__Dataset entries__.
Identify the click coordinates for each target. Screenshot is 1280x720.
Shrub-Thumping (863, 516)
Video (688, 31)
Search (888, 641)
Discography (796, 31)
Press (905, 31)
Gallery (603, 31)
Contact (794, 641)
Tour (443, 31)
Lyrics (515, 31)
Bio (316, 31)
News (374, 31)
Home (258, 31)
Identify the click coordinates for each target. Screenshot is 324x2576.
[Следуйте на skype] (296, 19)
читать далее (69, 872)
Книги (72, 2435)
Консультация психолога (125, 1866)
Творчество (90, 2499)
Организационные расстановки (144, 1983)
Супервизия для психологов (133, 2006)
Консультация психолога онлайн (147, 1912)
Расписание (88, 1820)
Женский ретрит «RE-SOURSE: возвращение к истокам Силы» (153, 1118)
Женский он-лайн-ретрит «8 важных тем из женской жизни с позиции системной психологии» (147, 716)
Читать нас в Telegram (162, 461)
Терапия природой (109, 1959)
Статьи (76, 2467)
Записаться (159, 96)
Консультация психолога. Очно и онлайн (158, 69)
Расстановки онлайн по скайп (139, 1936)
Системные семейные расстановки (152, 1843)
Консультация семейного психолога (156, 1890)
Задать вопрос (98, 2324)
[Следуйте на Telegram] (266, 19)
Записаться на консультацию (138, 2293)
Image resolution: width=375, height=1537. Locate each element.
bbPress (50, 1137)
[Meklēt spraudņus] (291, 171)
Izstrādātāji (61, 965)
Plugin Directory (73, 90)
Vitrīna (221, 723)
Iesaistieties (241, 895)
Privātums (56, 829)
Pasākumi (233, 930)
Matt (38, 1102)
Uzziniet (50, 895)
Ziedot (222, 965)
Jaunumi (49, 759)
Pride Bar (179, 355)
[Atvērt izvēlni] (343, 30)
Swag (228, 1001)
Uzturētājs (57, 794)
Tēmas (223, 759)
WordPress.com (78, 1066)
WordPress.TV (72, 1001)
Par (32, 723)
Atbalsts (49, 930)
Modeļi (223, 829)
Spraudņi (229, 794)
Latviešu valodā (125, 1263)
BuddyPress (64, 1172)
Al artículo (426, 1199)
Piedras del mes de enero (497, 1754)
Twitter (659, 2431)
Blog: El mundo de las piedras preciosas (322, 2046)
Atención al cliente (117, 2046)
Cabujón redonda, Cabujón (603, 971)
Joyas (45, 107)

__Description of the task__.
Print exactly, and only, the lines from the line that contains "Организационные расстановки (144, 1983)" through the last line of the records.

__Exercise response__.
Организационные расстановки (144, 1983)
Супервизия для психологов (133, 2006)
Консультация психолога онлайн (147, 1912)
Расписание (88, 1820)
Женский ретрит «RE-SOURSE: возвращение к истокам Силы» (153, 1118)
Женский он-лайн-ретрит «8 важных тем из женской жизни с позиции системной психологии» (147, 716)
Читать нас в Telegram (162, 461)
Терапия природой (109, 1959)
Статьи (76, 2467)
Записаться (159, 96)
Консультация психолога. Очно и онлайн (158, 69)
Расстановки онлайн по скайп (139, 1936)
Системные семейные расстановки (152, 1843)
Консультация семейного психолога (156, 1890)
Задать вопрос (98, 2324)
[Следуйте на Telegram] (266, 19)
Записаться на консультацию (138, 2293)
Image resolution: width=375, height=1537. Locate each element.
bbPress (50, 1137)
[Meklēt spraudņus] (291, 171)
Izstrādātāji (61, 965)
Plugin Directory (73, 90)
Vitrīna (221, 723)
Iesaistieties (241, 895)
Privātums (56, 829)
Pasākumi (233, 930)
Matt (38, 1102)
Uzziniet (50, 895)
Ziedot (222, 965)
Jaunumi (49, 759)
Pride Bar (179, 355)
[Atvērt izvēlni] (343, 30)
Swag (228, 1001)
Uzturētājs (57, 794)
Tēmas (223, 759)
WordPress.com (78, 1066)
WordPress.TV (72, 1001)
Par (32, 723)
Atbalsts (49, 930)
Modeļi (223, 829)
Spraudņi (229, 794)
Latviešu valodā (125, 1263)
BuddyPress (64, 1172)
Al artículo (426, 1199)
Piedras del mes de enero (497, 1754)
Twitter (659, 2431)
Blog: El mundo de las piedras preciosas (322, 2046)
Atención al cliente (117, 2046)
Cabujón redonda, Cabujón (603, 971)
Joyas (45, 107)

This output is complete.